A couple of days ago Cisco released 7.6MR2 (220.127.116.11) code for their Wireless LAN Controllers.
Release notes for the code can be found here.
Aside form the usual slew of bug fixes and a couple of feature enhancements the biggest change in this release is the introduction of a new web-based initial configuration mode for the 2500 series controllers designed to make these devices slightly easier for users to get up and running as well as apply some sensible best practice defaults that would otherwise maybe be missed by an admin.
I thought I would upgrade my lab WLC and give this a go and see what the new “dashboard” looks like compared to the traditional WLC GUI that we are all familiar with, after the upgrades were done I defaulted the config from the GUI and reloaded it.
After the WLC had rebooted as per the instructions I connected to Port 2 and was issued an IP addresses in the 192.168.1.x /24 range. The WLC could be reached at http://192.168.1.1 and immediately I was presented with the following screen asking me to configure an admin account:
That step completed you are taken to a screen that asks for some basic configuration values to get the WLC online (so far most of this would be as per the initial configuration via the CLI).

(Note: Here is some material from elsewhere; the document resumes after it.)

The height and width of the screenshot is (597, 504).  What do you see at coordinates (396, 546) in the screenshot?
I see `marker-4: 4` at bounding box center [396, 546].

After providing the information for management access, timezone, country etc. you move onto configuring an “employee” SSID. You can choose to use either WPA2-PSK based authentication here or RADIUS (I am using WPA2-PSK here):
I chose not to enable the “guest network” but these are the options you have available to configure, as I understand it from reading the release notes this would also automatically configure a couple of ACLs and a DHCP scope on the WLC itself to allow guests to connect but restrict them from accessing the management network defined earlier.
Following on from configuring your initial SSIDs you are asked to confirm your settings and at this point the WLC will save the config and reload, at this point you can disconnect from Port 2 and connect Port 1 on the WLC to your network.
And that folks, is pretty much it. The WLC rebooted and I was able to log into it at the address I had configured, here are some interesting observations / potential caveats that I noticed that are not covered by the release notes:
- DHCP Proxy is disabled by default, this may or may not be an issue depending on your environment and possibly could save some issues for those with an ASA as a DHCP server in a small network.
- Country code was not set to GB as expected, it was on US which was an annoyance as my lab APs are all -E region.
- Fast SSID change is not enabled by default, I generally consider this to be sensible best practice at the moment.
Here are a couple of screen shots of the new dashboard, fairly basic but I think it offers a nice high-level view of the status of a controller and presents users with the most relevant information all in one place. Clicking into various elements of this dashboard just takes you to pages within the traditional GUI.
The whole process of the initial setup was very reminiscent to me of the initial configuration of a Ruckus ZoneDirector, you supply similar kinds of information and at the end of the process have a basic config to get you up and running quickly.
In all this process took me around 5 minutes to complete, not much faster than I can blitz through the CLI based iniital configuration but for new users to the platform it may avoid presenting them with options they are unfamiliar with (Mobility / RF group names etc.) and the controller will still require some advanced configuration for most deployments (multicast configuration being the biggest one here I can think of that is omitted from this setup process).
I think this is a good step in the right direction for Cisco, it would be nice to see them address a few other things many of us in the industry consider “current best practices” such as disabling low data rates by default, or maybe offer people a few options that would lead to this out of the box.
The biggest issue I experienced was the one with the country code miss-configuration, I’m not sure if that was a failing on my part or the GUI didn’t pass some information correctly but either way that would potentially lead to serious deployment issues for users not familiar with how regulatory domains are configured on the WLC (people may not even be aware of why this is also very important to be setup correctly). If anybody is able to verify / reproduce this let me know.